- WHAT TO PRODUCE
Copy out, without any change, the lines that start with the one containing "You are a computer-use agent. Viewport: 1026px" and end with the one containing "Action: tap(305, 24)", both included.

- PROVIDED RECORDS
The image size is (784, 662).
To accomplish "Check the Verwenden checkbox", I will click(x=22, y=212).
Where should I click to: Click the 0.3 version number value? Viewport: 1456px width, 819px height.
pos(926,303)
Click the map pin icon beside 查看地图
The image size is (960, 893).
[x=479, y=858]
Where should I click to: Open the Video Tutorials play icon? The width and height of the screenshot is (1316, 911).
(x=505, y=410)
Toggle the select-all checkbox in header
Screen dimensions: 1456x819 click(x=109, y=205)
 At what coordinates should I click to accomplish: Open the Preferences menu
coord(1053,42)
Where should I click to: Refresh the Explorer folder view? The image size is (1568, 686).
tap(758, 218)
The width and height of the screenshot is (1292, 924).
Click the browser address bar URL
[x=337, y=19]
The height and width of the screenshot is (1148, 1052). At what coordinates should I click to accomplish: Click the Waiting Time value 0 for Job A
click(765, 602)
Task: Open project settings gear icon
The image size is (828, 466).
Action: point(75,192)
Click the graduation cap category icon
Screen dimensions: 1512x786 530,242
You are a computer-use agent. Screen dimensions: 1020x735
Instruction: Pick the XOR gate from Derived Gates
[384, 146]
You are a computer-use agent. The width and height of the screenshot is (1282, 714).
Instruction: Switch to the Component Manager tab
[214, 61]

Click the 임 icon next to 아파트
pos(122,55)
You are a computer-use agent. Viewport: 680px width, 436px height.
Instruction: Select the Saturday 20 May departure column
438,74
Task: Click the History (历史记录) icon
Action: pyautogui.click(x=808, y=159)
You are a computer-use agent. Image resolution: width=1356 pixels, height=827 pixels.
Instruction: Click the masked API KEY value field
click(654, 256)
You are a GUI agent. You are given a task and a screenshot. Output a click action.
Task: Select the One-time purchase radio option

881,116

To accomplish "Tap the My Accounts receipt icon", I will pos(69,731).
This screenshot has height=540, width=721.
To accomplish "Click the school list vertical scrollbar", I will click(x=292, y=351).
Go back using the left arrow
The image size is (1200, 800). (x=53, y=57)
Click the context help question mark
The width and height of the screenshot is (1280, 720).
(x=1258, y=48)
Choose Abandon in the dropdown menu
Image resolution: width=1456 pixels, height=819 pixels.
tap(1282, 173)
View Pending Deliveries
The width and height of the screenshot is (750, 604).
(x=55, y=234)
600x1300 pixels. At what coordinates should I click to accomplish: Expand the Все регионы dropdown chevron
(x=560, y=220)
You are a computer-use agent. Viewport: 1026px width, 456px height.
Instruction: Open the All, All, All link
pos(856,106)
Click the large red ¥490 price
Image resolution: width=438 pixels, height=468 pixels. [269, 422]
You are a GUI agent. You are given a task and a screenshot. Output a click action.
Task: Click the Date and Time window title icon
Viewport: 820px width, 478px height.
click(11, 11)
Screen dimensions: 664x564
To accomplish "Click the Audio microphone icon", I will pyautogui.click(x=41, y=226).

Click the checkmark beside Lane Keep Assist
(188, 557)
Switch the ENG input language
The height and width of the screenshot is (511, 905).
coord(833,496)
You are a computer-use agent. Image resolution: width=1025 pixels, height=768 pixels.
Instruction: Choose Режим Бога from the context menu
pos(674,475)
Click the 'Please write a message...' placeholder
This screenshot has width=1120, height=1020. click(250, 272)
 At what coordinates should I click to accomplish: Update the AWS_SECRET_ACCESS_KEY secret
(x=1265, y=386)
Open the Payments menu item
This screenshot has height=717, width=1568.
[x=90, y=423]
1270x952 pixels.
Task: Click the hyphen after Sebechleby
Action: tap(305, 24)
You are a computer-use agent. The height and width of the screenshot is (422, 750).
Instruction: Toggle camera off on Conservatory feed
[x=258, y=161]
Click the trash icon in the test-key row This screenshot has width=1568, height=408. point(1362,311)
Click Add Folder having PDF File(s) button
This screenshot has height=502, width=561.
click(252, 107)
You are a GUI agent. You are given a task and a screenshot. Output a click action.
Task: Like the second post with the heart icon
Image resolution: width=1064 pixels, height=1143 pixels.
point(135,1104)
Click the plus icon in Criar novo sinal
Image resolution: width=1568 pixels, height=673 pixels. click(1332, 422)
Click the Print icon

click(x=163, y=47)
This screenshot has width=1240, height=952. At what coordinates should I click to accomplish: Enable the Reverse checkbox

- CORRECT ANSWER
You are a computer-use agent. Viewport: 1026px width, 456px height.
Instruction: Open the All, All, All link
pos(856,106)
Click the large red ¥490 price
Image resolution: width=438 pixels, height=468 pixels. [269, 422]
You are a GUI agent. You are given a task and a screenshot. Output a click action.
Task: Click the Date and Time window title icon
Viewport: 820px width, 478px height.
click(11, 11)
Screen dimensions: 664x564
To accomplish "Click the Audio microphone icon", I will pyautogui.click(x=41, y=226).

Click the checkmark beside Lane Keep Assist
(188, 557)
Switch the ENG input language
The height and width of the screenshot is (511, 905).
coord(833,496)
You are a computer-use agent. Image resolution: width=1025 pixels, height=768 pixels.
Instruction: Choose Режим Бога from the context menu
pos(674,475)
Click the 'Please write a message...' placeholder
This screenshot has width=1120, height=1020. click(250, 272)
 At what coordinates should I click to accomplish: Update the AWS_SECRET_ACCESS_KEY secret
(x=1265, y=386)
Open the Payments menu item
This screenshot has height=717, width=1568.
[x=90, y=423]
1270x952 pixels.
Task: Click the hyphen after Sebechleby
Action: tap(305, 24)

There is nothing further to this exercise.